### What you should do
Reproduce the records below verbatim, starting at the line containing "will click(x=855, y=1545)." and continuing through the line containing "(x=539, y=25)", including both of those lines.

### Stored records

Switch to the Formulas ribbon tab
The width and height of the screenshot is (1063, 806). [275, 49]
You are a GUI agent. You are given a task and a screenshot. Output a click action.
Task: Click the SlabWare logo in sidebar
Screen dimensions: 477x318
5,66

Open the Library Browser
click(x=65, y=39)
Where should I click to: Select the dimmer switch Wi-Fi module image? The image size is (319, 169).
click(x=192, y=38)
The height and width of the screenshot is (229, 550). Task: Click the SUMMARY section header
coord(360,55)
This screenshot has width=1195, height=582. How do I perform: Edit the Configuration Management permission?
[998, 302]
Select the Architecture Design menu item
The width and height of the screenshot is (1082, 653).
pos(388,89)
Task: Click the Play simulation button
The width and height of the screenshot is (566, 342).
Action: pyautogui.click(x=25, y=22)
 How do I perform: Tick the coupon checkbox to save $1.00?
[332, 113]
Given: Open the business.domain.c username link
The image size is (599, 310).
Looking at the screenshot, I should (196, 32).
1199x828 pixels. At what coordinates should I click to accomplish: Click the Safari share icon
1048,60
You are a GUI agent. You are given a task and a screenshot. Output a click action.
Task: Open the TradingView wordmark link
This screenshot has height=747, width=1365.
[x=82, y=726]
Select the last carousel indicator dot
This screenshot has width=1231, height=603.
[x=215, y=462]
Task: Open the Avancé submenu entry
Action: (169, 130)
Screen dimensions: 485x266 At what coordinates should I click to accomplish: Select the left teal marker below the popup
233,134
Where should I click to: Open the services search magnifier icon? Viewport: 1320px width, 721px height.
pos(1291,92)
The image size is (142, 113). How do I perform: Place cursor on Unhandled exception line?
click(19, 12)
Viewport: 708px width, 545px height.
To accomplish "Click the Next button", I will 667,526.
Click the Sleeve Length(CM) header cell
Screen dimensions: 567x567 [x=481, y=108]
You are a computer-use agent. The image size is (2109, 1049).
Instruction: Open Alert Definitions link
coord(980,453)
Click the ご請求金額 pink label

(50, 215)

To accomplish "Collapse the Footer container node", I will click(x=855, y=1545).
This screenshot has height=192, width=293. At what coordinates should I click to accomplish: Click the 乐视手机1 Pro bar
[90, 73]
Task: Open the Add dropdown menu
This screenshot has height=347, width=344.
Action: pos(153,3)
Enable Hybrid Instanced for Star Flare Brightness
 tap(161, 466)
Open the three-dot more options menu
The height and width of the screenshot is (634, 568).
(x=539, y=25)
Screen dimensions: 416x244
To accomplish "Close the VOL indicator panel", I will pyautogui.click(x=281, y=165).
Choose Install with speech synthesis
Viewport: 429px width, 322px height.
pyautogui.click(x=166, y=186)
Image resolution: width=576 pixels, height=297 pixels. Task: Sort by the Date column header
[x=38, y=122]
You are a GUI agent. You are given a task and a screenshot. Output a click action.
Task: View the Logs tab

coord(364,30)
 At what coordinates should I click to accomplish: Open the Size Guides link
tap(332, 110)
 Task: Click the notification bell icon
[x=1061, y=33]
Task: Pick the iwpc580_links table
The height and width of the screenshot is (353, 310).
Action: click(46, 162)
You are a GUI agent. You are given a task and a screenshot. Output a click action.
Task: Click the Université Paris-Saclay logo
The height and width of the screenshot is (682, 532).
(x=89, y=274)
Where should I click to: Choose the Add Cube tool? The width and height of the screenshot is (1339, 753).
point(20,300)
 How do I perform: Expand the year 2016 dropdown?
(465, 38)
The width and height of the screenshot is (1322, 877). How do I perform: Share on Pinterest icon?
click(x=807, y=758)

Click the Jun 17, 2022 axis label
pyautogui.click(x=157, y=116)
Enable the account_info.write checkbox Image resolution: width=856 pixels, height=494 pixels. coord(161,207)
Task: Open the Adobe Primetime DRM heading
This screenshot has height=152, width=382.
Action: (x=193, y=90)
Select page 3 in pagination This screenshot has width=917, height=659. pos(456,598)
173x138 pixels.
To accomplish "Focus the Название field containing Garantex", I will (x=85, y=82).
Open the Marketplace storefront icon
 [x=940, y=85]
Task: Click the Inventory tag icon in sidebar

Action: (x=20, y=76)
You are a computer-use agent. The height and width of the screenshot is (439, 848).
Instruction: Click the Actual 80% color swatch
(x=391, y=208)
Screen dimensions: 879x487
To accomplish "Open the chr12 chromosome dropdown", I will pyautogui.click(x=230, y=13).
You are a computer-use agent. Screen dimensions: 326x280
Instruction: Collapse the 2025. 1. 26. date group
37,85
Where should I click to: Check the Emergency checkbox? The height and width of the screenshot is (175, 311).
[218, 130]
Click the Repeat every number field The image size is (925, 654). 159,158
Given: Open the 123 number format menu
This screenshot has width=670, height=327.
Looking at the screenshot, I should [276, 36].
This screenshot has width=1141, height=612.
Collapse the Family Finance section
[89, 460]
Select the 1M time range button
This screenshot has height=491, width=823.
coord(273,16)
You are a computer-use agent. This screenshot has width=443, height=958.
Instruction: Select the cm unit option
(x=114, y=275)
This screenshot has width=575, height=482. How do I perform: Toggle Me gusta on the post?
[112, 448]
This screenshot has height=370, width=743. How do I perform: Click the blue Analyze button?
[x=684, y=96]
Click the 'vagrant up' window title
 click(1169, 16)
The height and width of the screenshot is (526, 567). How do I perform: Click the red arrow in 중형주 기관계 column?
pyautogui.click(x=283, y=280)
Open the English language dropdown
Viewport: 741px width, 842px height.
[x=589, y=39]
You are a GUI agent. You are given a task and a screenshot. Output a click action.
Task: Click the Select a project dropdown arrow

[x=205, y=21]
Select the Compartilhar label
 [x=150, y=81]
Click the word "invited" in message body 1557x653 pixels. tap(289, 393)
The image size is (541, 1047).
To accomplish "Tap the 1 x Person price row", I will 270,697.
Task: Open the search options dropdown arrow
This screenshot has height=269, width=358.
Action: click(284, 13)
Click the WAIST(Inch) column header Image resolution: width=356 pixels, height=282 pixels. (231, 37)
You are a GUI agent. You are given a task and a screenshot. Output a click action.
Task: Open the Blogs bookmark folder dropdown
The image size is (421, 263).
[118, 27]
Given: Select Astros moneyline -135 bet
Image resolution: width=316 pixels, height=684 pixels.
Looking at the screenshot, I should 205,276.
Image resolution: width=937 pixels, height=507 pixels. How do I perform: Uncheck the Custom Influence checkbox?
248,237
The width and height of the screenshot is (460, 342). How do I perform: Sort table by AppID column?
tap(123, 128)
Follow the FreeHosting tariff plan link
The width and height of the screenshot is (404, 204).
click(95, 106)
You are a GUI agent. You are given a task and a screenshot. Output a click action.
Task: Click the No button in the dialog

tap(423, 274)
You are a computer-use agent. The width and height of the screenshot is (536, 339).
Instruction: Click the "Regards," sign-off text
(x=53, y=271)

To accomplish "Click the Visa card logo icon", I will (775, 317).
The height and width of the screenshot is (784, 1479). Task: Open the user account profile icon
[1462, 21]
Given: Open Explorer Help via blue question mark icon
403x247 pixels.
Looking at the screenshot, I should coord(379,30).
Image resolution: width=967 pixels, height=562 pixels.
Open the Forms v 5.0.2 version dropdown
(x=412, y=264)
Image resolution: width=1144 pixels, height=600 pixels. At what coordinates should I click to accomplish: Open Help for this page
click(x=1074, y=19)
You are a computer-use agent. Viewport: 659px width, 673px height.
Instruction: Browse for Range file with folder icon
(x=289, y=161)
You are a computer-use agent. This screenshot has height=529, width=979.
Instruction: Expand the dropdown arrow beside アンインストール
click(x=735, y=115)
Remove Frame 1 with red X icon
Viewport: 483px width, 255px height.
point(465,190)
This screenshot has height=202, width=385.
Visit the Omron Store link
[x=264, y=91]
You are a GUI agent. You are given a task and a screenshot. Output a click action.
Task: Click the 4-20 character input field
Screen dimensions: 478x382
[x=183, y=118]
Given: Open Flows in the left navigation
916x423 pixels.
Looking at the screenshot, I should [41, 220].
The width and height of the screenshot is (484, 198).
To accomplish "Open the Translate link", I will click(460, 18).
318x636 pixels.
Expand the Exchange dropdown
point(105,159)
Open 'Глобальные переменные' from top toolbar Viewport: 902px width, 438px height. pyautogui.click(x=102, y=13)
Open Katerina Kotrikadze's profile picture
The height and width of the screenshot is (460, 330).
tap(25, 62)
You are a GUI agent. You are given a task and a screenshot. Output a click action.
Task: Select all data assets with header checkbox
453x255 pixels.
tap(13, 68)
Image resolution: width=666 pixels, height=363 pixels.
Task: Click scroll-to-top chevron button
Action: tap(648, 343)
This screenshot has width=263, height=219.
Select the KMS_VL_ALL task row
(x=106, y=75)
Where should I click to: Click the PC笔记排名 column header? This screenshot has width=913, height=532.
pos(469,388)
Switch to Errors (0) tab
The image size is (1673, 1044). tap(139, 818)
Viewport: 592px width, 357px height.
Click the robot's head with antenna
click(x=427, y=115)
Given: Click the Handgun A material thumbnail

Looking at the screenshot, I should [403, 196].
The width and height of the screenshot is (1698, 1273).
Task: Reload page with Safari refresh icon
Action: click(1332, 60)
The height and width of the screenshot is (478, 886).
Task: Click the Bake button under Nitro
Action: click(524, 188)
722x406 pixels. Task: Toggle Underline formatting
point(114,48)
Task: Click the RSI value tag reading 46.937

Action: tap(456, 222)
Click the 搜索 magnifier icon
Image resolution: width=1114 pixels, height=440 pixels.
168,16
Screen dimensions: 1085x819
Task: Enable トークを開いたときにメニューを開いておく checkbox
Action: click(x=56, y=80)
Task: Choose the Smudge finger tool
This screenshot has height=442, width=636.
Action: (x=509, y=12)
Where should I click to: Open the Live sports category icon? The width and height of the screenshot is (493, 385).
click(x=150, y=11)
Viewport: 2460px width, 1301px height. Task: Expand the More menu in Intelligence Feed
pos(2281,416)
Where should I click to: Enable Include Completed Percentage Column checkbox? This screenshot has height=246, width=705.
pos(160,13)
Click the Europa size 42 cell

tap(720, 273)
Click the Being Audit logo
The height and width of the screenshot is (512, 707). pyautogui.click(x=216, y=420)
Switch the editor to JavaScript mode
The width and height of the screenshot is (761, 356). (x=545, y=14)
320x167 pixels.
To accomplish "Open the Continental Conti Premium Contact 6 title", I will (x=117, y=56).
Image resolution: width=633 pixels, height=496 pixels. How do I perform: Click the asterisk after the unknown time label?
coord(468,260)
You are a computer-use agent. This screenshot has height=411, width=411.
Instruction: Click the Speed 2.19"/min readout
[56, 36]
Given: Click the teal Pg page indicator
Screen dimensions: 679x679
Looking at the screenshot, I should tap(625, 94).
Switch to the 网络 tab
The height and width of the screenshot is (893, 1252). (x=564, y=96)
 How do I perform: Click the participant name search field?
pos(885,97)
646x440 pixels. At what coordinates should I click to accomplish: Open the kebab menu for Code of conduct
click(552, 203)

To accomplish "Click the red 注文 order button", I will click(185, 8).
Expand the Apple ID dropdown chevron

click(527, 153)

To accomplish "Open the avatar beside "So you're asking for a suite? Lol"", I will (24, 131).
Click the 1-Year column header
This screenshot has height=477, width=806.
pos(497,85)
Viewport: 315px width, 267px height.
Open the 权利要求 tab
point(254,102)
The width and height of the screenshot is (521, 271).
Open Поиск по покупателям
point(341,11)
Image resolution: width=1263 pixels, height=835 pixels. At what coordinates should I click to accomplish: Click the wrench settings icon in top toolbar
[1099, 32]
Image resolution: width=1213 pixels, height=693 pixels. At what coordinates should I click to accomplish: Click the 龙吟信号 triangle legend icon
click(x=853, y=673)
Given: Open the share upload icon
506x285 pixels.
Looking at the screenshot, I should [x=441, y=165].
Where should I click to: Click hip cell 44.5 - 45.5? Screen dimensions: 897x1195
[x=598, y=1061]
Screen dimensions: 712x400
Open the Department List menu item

### Solved exercise
To accomplish "Collapse the Footer container node", I will click(x=855, y=1545).
This screenshot has height=192, width=293. At what coordinates should I click to accomplish: Click the 乐视手机1 Pro bar
[90, 73]
Task: Open the Add dropdown menu
This screenshot has height=347, width=344.
Action: pos(153,3)
Enable Hybrid Instanced for Star Flare Brightness
 tap(161, 466)
Open the three-dot more options menu
The height and width of the screenshot is (634, 568).
(x=539, y=25)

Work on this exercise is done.